The purpose of this is to develop five strengths in the mind: conviction, persistence, mindfulness, concentration, and discernment. These are the inner strengths that will bring the mind to the point where it no longer needs to feed.

As we develop a healthy sense of self to feed these strengths, we gain practical insight into how we create our sense of self. We also gain insight into our intentions. The Buddha is especially interested in having us understand the role of our sense of self as the agent that exerts control over our actions. This relates to his teaching on the role of kamma in the present moment. Our experience of the present moment is composed of three sorts of things: the results of past actions, present actions, and the results of present actions. We have no control over the results of past actions, but we do have some freedom—some element of control—in our choice of our present actions. The question of exactly how much control and how much freedom is something that we can discover only by trying to act as skillfully as we can with each moment. This is why the topic of skillful action is one of the Buddha’s most basic teachings.
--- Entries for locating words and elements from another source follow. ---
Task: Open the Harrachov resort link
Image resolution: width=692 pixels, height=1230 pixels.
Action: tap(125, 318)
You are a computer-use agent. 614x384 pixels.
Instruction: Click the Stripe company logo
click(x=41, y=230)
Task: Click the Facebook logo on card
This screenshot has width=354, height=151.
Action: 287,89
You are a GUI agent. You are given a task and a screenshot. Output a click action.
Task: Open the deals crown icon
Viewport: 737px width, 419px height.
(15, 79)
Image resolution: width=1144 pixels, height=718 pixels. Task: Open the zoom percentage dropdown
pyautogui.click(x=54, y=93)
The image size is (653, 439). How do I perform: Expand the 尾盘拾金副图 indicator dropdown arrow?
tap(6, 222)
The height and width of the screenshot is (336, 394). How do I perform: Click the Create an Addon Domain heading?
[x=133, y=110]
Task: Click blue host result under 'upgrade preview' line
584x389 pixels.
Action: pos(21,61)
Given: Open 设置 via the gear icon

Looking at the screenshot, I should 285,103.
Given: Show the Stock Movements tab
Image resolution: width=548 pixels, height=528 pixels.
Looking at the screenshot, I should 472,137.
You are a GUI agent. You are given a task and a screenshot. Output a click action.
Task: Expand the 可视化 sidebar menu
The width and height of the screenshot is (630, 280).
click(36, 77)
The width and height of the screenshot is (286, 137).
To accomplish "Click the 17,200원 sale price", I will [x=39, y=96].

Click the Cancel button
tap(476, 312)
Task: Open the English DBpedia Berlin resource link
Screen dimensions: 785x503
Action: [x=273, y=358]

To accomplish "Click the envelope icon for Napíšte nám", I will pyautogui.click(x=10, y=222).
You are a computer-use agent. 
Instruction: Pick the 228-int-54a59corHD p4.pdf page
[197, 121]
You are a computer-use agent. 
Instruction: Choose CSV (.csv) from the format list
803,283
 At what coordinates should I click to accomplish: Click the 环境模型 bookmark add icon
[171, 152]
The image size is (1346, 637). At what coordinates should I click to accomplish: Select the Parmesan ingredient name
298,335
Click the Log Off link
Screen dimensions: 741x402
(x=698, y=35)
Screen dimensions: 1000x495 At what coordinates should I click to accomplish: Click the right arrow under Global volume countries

We focus on learning more and more about the potentials and limitations of the freedom we have in the present moment because that is the area of awareness where the opening to ultimate freedom will be found. Now, ultimate freedom is not the same as freedom of choice. It’s a freedom from suffering that’s totally unconditioned, totally beyond space and time, and so has nothing to do with questions of control or no control. It’s just there. But you can find it only by exploring what freedom you have to act skillfully.

This is why the Buddha doesn’t encourage thoughts about essential nature: about what you are or aren’t, and whether that’s good or bad. He’s more interested in having you see the level of freedom you can exercise around your choices in the present moment. In other words, he’s not interested in having you speculate about what the self is or isn’t; he’s interested instead in having you watch how you define yourself with each action in the present. That’s because the line between self and not-self is determined by what you can and cannot control. The more precisely you see that line, the closer you are to finding the true freedom where questions of control or no control no longer matter.

This is another reason why the Buddha has us develop mindfulness and concentration together, because you need both of these strengths acting together to observe the action of creating a sense of self or not-self around that line between control and non-control. Mindfulness is what keeps remembering where to stay focused and what to keep doing: to abandon what’s unskillful and to develop what’s skillful [§22]. Concentration is what maintains the steadiness of your gaze.

So it’s only through clinging to the practice of the path that you can find the line between control and non-control, and can observe it closely. It’s only through healthy clinging that you reach the point where you can really let go and be free.

It’s as if you’re a bird in a cage. One wall of the cage is a door. If you cling to the other walls, you stay stuck in the cage. But if you cling to the door, then when the door is open, you can fly away.

In the same way, you cling to the path. When the path comes together, it leads to the opening where you gain freedom. The door swings open and you’re free to fly wherever you want. In the words of the Dhammapada, when you’ve reached that point, your path—like that of birds through space—can’t be traced [§23]. You’re so free that you leave no footprints in the sky.